■ Entries provided
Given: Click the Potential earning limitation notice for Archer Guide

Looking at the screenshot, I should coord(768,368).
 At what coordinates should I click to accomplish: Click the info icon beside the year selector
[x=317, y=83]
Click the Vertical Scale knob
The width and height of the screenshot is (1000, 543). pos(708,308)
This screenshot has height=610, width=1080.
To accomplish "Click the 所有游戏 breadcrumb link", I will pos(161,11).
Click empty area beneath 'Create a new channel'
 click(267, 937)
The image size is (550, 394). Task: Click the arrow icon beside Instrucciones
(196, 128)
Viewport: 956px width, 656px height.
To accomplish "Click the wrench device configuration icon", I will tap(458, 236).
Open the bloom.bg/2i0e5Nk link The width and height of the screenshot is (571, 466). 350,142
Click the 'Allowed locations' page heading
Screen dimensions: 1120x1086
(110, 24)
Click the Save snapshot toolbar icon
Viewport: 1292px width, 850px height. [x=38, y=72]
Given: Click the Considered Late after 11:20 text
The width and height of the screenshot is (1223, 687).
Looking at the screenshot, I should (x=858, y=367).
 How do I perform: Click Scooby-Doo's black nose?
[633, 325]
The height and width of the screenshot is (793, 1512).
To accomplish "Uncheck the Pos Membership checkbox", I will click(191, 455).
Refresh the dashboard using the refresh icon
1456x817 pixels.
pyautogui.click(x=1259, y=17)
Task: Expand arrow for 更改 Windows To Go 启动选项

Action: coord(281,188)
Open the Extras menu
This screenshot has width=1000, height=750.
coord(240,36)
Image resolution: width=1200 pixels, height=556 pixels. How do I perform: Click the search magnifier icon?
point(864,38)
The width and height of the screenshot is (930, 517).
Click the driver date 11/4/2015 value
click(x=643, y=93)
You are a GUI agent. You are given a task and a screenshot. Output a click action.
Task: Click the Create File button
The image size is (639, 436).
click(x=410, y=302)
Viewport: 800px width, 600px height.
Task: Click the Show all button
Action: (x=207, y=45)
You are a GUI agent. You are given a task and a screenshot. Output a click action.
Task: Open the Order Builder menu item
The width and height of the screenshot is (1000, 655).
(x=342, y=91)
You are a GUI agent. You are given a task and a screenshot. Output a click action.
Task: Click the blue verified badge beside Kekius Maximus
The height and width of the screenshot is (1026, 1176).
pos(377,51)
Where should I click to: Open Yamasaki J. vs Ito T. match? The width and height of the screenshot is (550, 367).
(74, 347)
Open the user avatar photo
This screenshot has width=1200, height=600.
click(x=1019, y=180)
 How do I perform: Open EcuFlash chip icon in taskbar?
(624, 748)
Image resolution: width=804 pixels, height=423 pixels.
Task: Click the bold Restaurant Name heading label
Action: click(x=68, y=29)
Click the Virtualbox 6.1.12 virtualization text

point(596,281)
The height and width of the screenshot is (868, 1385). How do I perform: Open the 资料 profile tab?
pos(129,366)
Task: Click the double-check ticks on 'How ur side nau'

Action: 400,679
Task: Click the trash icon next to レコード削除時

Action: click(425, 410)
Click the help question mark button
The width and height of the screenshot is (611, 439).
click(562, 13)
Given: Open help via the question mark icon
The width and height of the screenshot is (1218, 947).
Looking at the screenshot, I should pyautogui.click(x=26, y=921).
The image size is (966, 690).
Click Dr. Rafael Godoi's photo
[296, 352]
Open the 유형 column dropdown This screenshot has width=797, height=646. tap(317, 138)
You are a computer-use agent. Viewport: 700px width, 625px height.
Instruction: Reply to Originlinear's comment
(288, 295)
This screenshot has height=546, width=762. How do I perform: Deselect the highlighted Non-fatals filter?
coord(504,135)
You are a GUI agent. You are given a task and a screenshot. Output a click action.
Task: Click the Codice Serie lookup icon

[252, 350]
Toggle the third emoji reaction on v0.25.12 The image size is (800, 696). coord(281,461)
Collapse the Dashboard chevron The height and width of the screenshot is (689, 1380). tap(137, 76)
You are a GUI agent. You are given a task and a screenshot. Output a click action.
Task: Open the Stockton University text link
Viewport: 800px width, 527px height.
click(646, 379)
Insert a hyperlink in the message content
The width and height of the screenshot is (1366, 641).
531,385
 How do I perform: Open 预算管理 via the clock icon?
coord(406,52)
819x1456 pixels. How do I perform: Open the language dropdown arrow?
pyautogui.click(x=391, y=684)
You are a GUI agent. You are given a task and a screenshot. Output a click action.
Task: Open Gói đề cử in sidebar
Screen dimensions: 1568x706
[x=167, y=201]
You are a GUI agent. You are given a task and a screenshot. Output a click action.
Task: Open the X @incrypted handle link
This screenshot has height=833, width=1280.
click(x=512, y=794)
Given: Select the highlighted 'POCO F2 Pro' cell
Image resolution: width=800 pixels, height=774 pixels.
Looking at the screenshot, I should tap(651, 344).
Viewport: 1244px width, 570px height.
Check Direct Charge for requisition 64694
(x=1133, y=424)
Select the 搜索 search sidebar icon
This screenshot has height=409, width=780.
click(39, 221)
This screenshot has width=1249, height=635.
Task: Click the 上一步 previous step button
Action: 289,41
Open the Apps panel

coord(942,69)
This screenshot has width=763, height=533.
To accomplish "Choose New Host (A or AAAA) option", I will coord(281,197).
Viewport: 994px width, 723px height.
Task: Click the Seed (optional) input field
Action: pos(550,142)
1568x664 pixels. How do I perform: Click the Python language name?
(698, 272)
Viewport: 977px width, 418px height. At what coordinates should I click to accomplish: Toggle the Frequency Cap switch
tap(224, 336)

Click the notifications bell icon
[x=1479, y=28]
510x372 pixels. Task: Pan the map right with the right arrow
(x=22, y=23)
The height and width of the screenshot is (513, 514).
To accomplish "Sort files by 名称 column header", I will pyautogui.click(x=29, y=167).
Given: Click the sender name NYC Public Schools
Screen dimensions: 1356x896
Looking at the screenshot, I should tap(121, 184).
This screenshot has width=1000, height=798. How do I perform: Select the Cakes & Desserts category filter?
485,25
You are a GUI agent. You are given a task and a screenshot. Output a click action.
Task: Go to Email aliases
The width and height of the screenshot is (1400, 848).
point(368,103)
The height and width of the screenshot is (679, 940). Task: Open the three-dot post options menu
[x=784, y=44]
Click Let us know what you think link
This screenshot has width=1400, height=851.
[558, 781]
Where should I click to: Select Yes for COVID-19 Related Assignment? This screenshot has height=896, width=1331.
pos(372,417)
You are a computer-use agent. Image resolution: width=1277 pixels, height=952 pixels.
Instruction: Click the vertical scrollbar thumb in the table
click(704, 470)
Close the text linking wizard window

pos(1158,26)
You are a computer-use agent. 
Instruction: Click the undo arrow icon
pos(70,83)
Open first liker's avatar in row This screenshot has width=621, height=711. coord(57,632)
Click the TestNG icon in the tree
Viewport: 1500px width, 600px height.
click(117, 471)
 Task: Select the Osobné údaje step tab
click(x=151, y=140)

■ Exercise
Say, as a number only, how many lines of the data contain "computer".

■ Output for this task
3